Mme de l’Espitalet affectait un ton de badinage un peu artificiel.

— Que voulez-vous dire, marraine ?

— Je veux gronder ma filleule. Elle fréquente les cabarets, les dancings et même les fumeries d’opium… Elle mène une sotte vie. Elle n’a pas le bonheur d’avoir des enfants et je le déplore, mais elle doit — même dans une maison qui ne lui plaît pas — créer son foyer, défendre son foyer et retenir son compagnon dans la douceur de ce foyer.

— On ne retient pas Lucien. On le suit où il veut vous conduire tant qu’on n’a pas le courage de l’irriter. Ou bien, si l’on reste à la maison, l’on y reste seule. Et c’est ce que je fais depuis deux ans.
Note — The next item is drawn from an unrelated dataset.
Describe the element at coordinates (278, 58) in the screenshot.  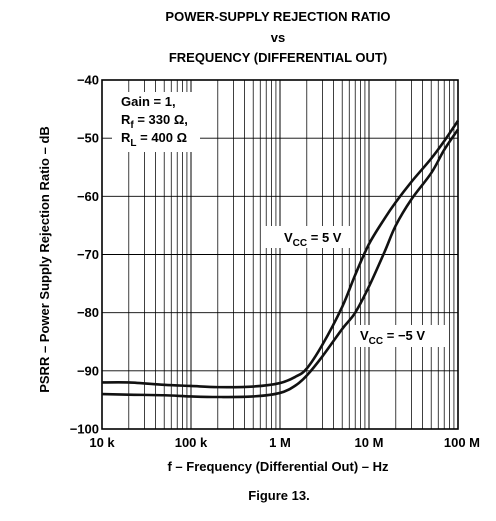
I see `chart-title-line: FREQUENCY (DIFFERENTIAL OUT)` at that location.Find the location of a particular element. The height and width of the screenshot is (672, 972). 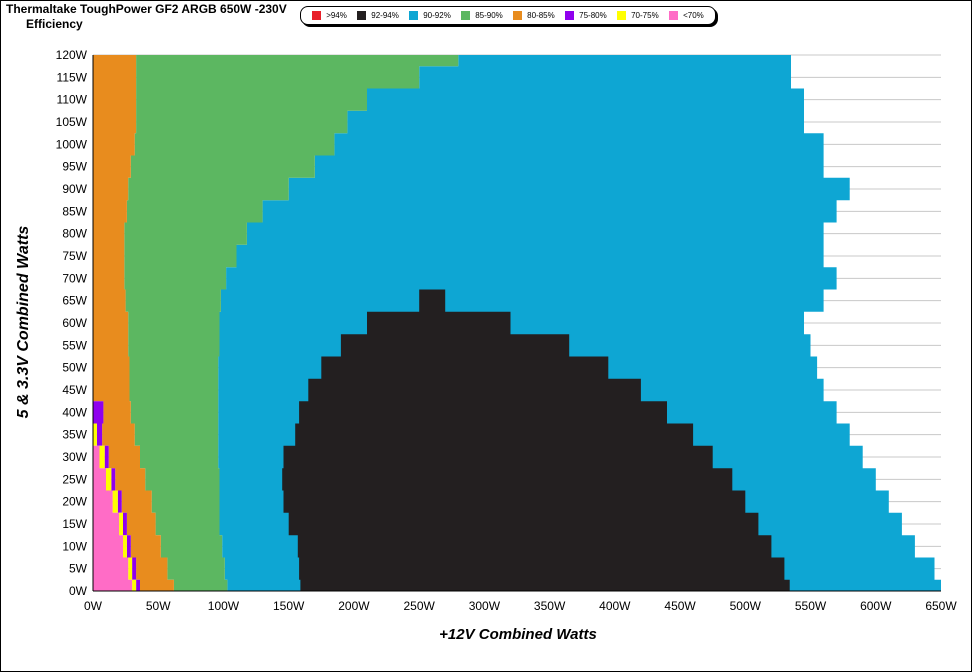

x-tick-label: 500W is located at coordinates (746, 606).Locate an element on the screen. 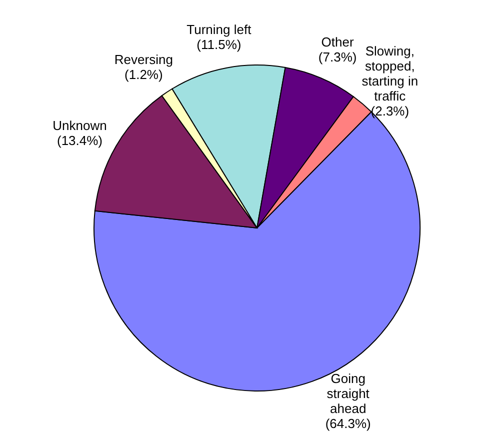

Mme de l’Espitalet ne plaisantait plus. Elle laissa tomber son ouvrage dans la corbeille placée sur ses genoux.

— Non… Je ne répéterai pas tout ce que dit la légende, reprit-elle en hésitant… Elle est plus injurieuse encore pour ton mari que pour toi, et elle vous calomnie tous deux… Mais, dans la calomnie, il y a parfois une vérité déformée. Prends garde, ma petite Geneviève.
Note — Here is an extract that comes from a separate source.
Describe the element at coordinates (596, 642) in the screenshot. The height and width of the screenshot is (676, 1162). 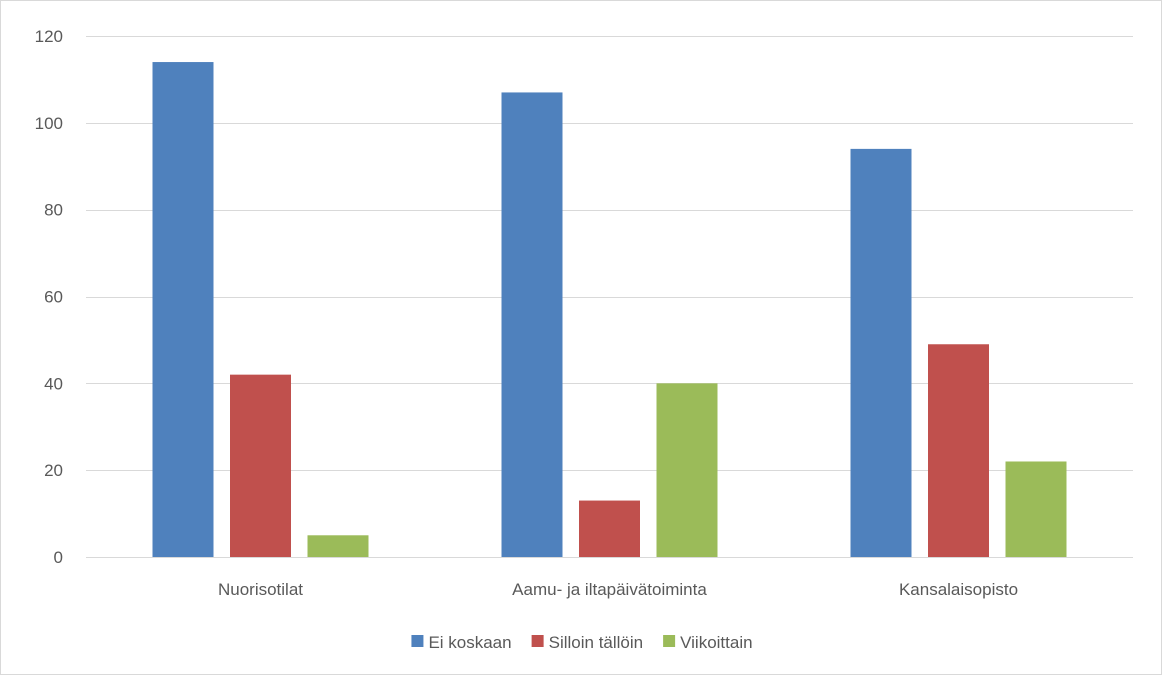
I see `legend-label: Silloin tällöin` at that location.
La jeune femme et la vieille femme évitaient de se regarder.

— Ton mari est un imprudent. Il a dix-sept ans de plus que toi. Il a charge d’âme. Pourquoi éveiller dans un jeune esprit des curiosités qui risquent de le salir ? Je sais bien qu’à Paris, dans ce monde bizarre où vous vivez, de bons ménages font la « fêtes » ensemble… Ce qu’on appelle la fête !… L’habitude émousse les sensations dangereuses, mais elle détruit aussi certaines pudeurs… Tu me comprends.
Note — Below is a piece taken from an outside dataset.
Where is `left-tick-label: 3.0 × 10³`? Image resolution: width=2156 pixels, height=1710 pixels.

— J’ignore ce qu’on a pu vous raconter et je veux l’ignorer. Il est possible que Lucien ait eu la fantaisie de m’emmener où je n’aurais pas dû aller. Maintenant, j’ose lui dire : « Non ». N’y pensez donc plus, ma bonne marraine. Ce qui a été ne sera jamais plus.

L’heure du départ était arrivée. Ce fut presque un soulagement pour les deux femmes. L’inquiétude de l’une se heurtait désormais au silence de l’autre. Elles avaient trop parlé ou pas assez. Quand l’automobile eut emporté Geneviève, Mme de l’Espitalet rentra dans le salop et reprit ses aiguilles, mais sa pensée ne commandait plus à ses doigts. Une figure obsédante s’imposait à elle : la belle, froide, déconcertante figure de Lucien Alquier, qu’elle avait vu deux fois seulement. Elle entendait Geneviève dire : « Ce qui a été ne sera jamais plus… » Qu’est-ce qui ne serait jamais plus ? Ce qu’avait rapporté le jeune Catelin était tellement monstrueux qu’il avait parlé par allusions, avec des réticences. La femme pure, la chrétienne refusait de comprendre, mais elle sentait l’odeur d’une pestilence inconnue qui l’épouvantait. Calomnie ? Jeux de la méchanceté et de l’envie ? Alquier avait des ennemis qui essayaient de l’atteindre dans sa vie intime. Comment savoir la vérité ? Geneviève ne parlerait pas. Elle se défendait contre tout et contre tous par le silence, cette force des faibles. Elle était de ces créatures qu’on briserait sans leur arracher un aveu. L’amour même ne reçoit d’elles qu’une confidence incomplète… Quand un mot pourrait les sauver, elles pensent encore qu’un mot pourrait les perdre et, roidies dans leur mutisme farouche, elles meurent, les dents serrées sur leur secret.